La correction du bac pro 2026 s’annonce particulièrement complexe pour les enseignants de lycée professionnel. Entre corrections dématérialisées, maintien des cours et multiplication des missions de fin d’année, les correcteurs disposent de peu de temps pour accomplir cette tâche essentielle. Le SE-Unsa demande au ministère de prévoir une décharge de cours pour les personnels concernés.
Des convocations qui interrogent
Depuis plusieurs jours, les professeurs de lycée professionnel reçoivent les convocations pour la correction du baccalauréat professionnel 2026. Une mention attire particulièrement l’attention : « lieu : mission dématérialisée ». Si cette organisation peut limiter les déplacements pour certains collègues éloignés des centres de correction, elle soulève de nombreuses questions. La correction à distance prive notamment les enseignants de ces temps d’échanges entre pairs, souvent appréciés pour harmoniser les pratiques et partager les consignes.
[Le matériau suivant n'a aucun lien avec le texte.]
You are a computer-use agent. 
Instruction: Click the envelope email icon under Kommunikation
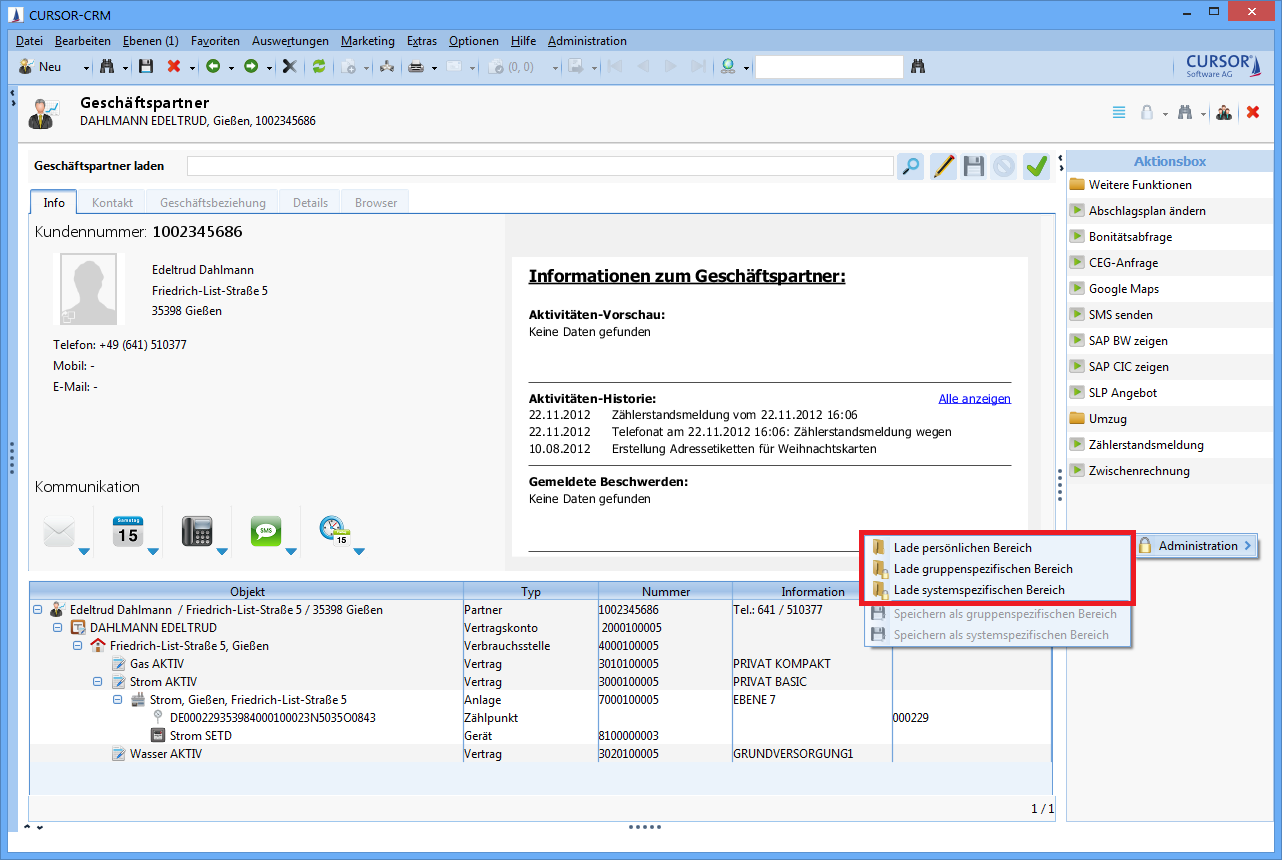tap(59, 533)
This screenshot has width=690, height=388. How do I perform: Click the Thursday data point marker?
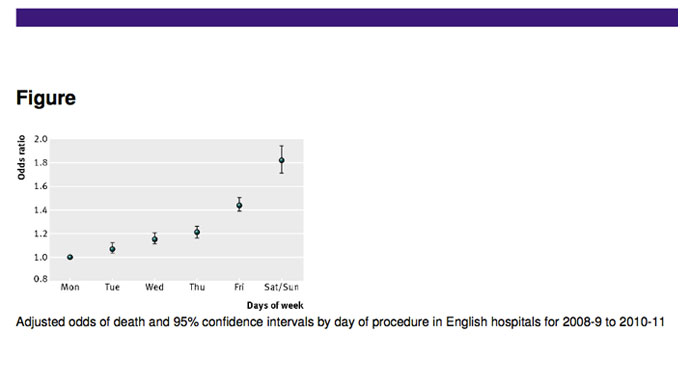[x=197, y=232]
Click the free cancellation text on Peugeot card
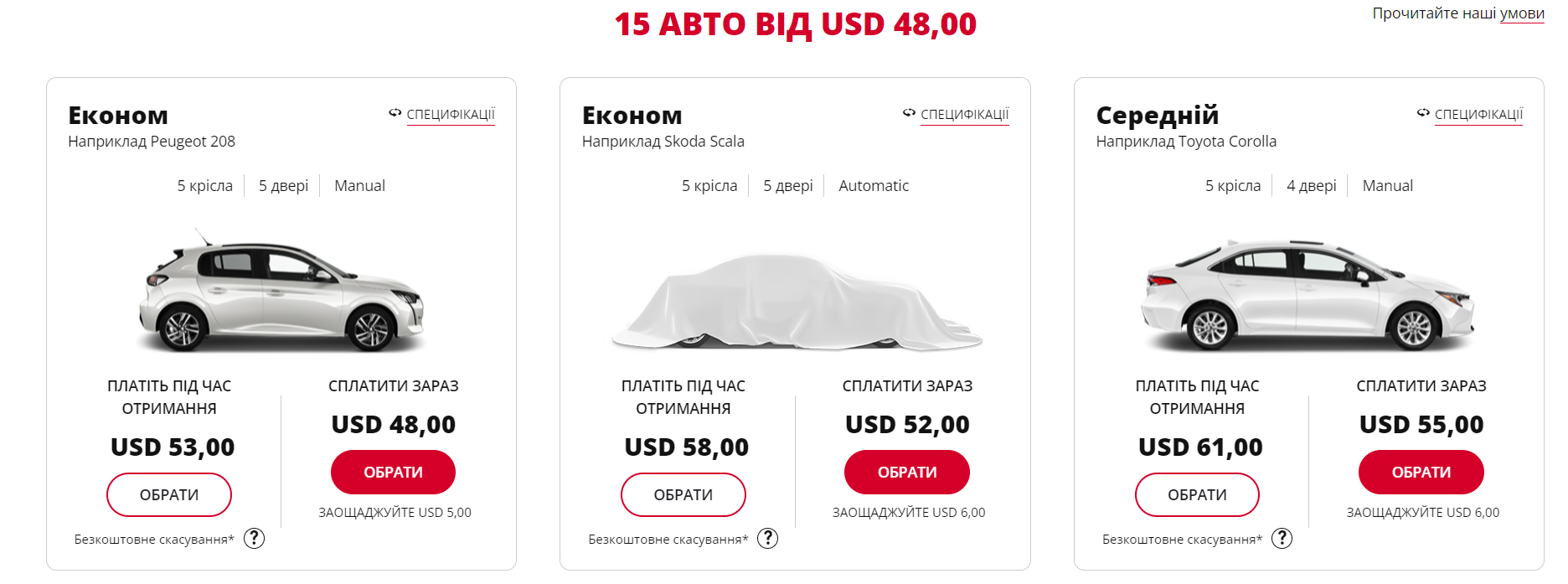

Surtout, les dates retenues pour les corrections interrogent. Les convocations indiquent une période s’étendant du 5 au 11 juin, alors même que les missions se poursuivent dans les établissements. Beaucoup de correcteurs s’interrogent donc sur les conditions dans lesquelles ils pourront mener à bien cette mission essentielle à la qualité de l’examen.
Comment corriger les copies tout en assurant les cours ?
La période de correction dématérialisée du bac pro coïncide avec une activité toujours soutenue dans les lycées professionnels. En effet, le parcours Y commençant le 8 juin. Les correcteurs auront donc cours avec les élèves de terminale ayant choisi le parcours poursuite d’étude, ils devront également gérer les contacts avec les tuteurs en vue de la première semaine de stage des élèves de première – mais aussi s’occuper des élèves sans PFMP – tout en assurant les cours des élèves de seconde pro et seconde CAP…
Ainsi, il est difficile d’identifier les créneaux qui permettront de corriger les copies dans de bonnes conditions. Cette tâche devra être réalisée les soirs et le week-end, alourdissant ainsi une charge de travail déjà conséquente.
Des enseignants convoqués à plusieurs examens
Pour certains PLP, les corrections du bac pro s’accompagnent d’autres obligations liées aux examens. Des convocations pour des épreuves orales multiples et variées (CAP fleuriste, boucher, barista…), compliquent davantage l’organisation du travail et réduisent le temps disponible pour la correction des copies.
Le SE-Unsa demande au ministre du temps pour corriger
Pour le SE-Unsa cette situation est inacceptable. Le manque de considération de la charge de travail des PLP est inadmissible.
Depuis plusieurs années, ils subissent des réformes successives, sans bilan, qui leur donnent chaque fois plus de travail sans reconnaissance institutionnelle de leur souffrance au travail.
C’est pourquoi le SE-Unsa a écrit au ministre afin que celui-ci donne consigne aux rectorats de décharger les correcteurs de leurs cours afin qu’ils puissent se consacrer pleinement aux corrections. La consigne doit être nationale et l’information communiquée à tous et toutes au même moment.